Stochasticity in Algorithmic Statistics for Polynomial Time

A fundamental notion in Algorithmic Statistics is that of a stochastic object, i.e., an object having a simple plausible explanation. Informally, a probability distribution is a plausible explanation for x if it looks likely that x was drawn at random with respect to that distribution. In this paper, we suggest three definitions of a plausible statistical hypothesis for Algorithmic Statistics with polynomial time bounds, which are called acceptability, plausibility and optimality. Roughly speaking, a probability distribution m is called an acceptable explanation for x, if x possesses all properties decidable by short programs in a short time and shared by almost all objects (with respect to m).

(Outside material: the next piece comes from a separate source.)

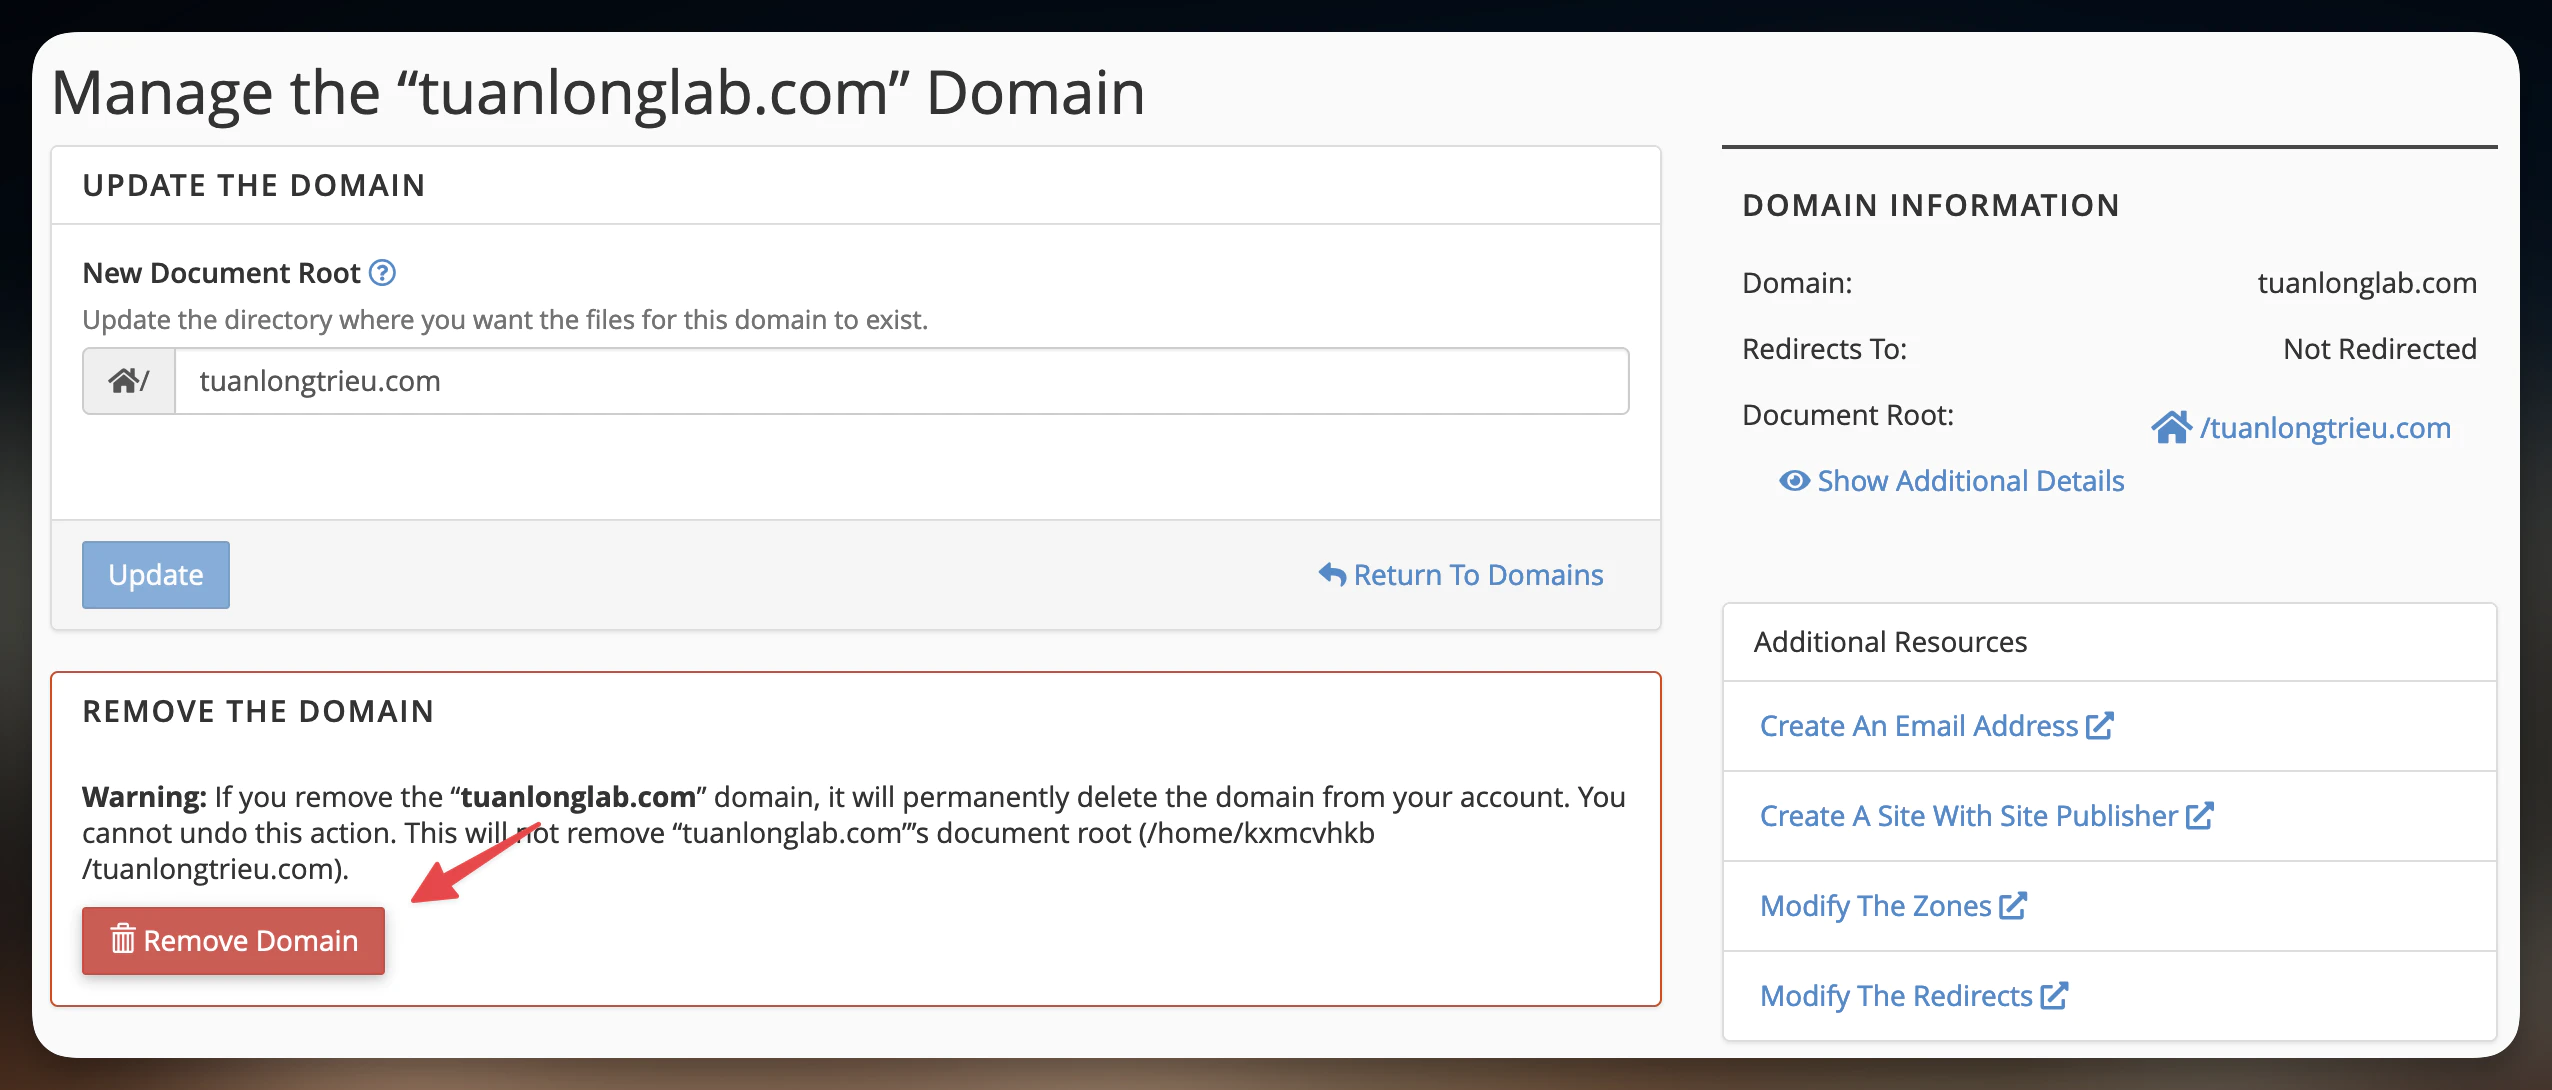
Task: Click external-link icon after Site Publisher link
Action: (2200, 816)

Plausibility is a similar notion, however this time we require x to possess all properties T decidable even by long programs in a short time and shared by almost all objects. To compensate the increase in program length, we strengthen the notion of `almost all' - the longer the program recognizing the property is, the more objects must share the property. Finally, a probability distribution m is called an optimal explanation for x if m(x) is large. Almost all our results hold under some plausible complexity theoretic assumptions. Our main result states that for acceptability and plausibility there are infinitely many non-stochastic objects, i.e. objects that do not have simple plausible (acceptable) explanations. Using the same techniques, we show that the distinguishing complexity of a string x can be super-logarithmically less than the conditional complexity of x with condition r for almost all r (for polynomial time bounded programs). Finally, we study relationships between the introduced notions.